Je n'ai pas toujours fait ça moi-même. Je me suis toujours considéré comme un expert. Si je me rencontrais aujourd'hui, il y a dix ans, je penserais probablement à Dieu, quel insupportable je-sais-tout. À tous ceux qui ont dû supporter cela : mes plus sincères excuses.

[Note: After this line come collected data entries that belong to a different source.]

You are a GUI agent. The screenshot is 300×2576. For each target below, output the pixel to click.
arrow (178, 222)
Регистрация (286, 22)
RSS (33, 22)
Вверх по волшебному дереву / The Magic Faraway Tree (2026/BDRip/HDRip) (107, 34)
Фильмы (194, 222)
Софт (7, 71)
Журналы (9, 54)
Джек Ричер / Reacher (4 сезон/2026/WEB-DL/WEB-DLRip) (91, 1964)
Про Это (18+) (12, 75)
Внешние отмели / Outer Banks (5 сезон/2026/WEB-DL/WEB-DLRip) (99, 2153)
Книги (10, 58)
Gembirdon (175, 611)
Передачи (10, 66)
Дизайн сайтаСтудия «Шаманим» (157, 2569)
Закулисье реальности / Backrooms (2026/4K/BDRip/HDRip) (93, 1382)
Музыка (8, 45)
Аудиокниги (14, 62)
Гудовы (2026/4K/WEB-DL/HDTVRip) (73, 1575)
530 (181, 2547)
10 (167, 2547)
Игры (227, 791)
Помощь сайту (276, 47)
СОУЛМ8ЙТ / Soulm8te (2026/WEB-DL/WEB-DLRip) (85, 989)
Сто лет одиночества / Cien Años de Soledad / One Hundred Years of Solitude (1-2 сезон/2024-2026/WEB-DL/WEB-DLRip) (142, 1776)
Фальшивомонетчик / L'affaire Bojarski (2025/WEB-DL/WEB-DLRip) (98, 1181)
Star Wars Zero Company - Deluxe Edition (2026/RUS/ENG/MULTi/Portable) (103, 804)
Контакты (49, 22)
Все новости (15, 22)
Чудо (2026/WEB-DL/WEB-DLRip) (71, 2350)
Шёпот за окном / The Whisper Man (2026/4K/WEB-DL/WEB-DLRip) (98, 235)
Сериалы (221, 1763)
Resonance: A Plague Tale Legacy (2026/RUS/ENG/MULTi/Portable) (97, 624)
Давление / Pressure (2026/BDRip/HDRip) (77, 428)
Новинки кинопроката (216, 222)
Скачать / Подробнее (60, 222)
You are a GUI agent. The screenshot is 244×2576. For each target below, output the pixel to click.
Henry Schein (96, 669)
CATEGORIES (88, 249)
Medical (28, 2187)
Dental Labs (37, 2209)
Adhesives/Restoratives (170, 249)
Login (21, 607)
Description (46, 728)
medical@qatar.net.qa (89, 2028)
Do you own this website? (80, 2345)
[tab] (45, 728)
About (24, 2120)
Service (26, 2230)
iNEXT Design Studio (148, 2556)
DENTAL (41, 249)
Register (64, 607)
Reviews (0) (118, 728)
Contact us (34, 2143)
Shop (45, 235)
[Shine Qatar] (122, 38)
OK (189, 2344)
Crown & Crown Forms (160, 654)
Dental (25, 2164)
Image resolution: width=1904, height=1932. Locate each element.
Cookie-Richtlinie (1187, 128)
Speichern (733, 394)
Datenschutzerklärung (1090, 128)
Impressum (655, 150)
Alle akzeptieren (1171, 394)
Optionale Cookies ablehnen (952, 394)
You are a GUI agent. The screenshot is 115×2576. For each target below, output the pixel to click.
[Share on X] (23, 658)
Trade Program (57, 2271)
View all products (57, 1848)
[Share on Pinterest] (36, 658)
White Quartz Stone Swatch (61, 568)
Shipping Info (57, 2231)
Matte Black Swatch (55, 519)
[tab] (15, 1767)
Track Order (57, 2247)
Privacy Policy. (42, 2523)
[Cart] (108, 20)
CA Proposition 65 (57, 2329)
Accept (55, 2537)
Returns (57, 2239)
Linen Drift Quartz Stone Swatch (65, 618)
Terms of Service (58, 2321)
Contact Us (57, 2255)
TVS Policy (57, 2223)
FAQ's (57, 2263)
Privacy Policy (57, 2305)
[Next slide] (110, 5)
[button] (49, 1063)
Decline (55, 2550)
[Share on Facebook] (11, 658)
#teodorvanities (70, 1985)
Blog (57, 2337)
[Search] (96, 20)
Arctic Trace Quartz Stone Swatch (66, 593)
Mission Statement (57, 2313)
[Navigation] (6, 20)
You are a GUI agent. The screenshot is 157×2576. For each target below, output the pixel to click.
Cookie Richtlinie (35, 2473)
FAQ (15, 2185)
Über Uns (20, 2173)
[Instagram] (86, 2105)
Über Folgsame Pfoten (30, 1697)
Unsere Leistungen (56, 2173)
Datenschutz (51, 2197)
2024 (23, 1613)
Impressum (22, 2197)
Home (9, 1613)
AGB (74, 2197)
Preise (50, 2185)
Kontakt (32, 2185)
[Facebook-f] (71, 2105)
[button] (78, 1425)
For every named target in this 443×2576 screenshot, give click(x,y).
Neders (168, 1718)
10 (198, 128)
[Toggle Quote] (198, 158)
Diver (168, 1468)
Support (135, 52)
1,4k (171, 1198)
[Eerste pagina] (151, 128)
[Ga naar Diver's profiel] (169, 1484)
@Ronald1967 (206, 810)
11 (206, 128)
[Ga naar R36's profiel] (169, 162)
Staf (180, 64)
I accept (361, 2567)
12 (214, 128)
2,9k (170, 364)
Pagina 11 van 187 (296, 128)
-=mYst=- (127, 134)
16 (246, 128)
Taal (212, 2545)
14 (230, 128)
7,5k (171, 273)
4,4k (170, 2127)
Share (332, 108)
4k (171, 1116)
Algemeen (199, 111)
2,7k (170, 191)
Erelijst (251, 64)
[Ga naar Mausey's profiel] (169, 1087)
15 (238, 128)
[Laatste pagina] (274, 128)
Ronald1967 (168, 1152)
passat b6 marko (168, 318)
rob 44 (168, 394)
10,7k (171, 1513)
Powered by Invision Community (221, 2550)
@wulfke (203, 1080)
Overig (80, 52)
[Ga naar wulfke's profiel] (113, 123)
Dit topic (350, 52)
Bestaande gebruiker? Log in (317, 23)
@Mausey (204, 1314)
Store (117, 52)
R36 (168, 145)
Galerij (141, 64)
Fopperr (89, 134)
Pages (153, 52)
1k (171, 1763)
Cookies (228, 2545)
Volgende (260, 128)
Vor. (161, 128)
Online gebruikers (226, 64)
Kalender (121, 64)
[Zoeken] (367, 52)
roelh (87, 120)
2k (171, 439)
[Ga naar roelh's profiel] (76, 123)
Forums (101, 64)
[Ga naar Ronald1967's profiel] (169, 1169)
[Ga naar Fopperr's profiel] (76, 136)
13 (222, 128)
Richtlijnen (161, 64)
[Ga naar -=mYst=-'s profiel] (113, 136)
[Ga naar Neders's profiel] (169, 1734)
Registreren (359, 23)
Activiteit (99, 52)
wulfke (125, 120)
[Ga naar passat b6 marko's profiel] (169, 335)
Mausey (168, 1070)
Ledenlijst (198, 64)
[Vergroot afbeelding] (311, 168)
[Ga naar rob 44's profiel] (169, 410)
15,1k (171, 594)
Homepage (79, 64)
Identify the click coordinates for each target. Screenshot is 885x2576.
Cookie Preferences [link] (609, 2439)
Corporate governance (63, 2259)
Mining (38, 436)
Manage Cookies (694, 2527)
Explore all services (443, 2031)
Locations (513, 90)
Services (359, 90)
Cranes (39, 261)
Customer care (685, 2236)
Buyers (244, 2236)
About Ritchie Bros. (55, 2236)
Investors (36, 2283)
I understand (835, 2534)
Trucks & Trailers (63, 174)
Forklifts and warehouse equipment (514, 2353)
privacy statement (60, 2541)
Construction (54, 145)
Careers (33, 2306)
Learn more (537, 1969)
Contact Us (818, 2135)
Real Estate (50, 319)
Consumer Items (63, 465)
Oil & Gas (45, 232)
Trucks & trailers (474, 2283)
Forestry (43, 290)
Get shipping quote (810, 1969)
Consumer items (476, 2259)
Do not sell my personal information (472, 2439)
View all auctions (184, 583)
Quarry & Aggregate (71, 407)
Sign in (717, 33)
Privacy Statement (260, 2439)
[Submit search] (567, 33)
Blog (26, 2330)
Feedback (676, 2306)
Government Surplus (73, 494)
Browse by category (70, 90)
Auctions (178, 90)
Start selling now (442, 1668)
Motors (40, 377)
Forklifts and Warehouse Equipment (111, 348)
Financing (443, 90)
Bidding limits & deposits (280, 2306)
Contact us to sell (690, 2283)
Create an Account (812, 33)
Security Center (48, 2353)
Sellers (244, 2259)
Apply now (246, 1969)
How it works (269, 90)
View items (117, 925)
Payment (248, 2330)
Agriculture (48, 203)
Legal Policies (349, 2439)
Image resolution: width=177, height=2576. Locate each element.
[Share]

J'ai beaucoup à dire sur le Liban, la guerre en Irak et le rôle de mon pays au Moyen-Orient. Mais j'en ai dit beaucoup. #OnMaPayé pour le raconter. Alors quand ce journal m'a demandé d'écrire sur le Liban, j'ai répondu avec les noms de quelques écrivains et reporters libanais que je connais.

Si vous êtes arrivé jusqu'ici, merci d'avoir lu, comme toujours. Et restez à l'écoute pour une liste d'écrivains, de journalistes, de blogueurs, de penseurs, de poètes, de calembours, de professeurs, d'intellectuels publics, de militants et de machines anticorruption imparables que vous pourrez suivre.

Aidez le peuple libanais. Voici une liste complète de merveilleuses organisations locales qui font un travail fantastique sur le terrain.
Et je vais citer @LaraJBitar : S'il vous plaît, assurez-vous que pas un seul centime que vous donnez ne va au gouvernement libanais.

Croix-Rouge du Liban | Offrejoie, Reconstruire Beyrouth | Aide aux victimes de la catastrophe au Liban | Chance, les enfants contre le cancer | Aide pour Beyrouth

 

Annia Ciezadlo a passé 15 ans à Beyrouth et à Bagdad où, en tant que correspondante étrangère indépendante, elle a fait des reportages sur la politique et la vie civile. Elle a été correspondante spéciale du Christian Science Monitor à Bagdad et de The New Republic à Beyrouth. Ses articles sur la culture, la politique et le Moyen-Orient ont également été publiés dans le New York Times, le Washington Post, Time, Newsweek, Foreign Affairs, Foreign Policy, Granta et The Nation. Le New York Times a qualifié son mémoire, Day of Honey, de "l'un des moins politiques, et des plus intimes et précieux, à être sorti de la guerre en Irak".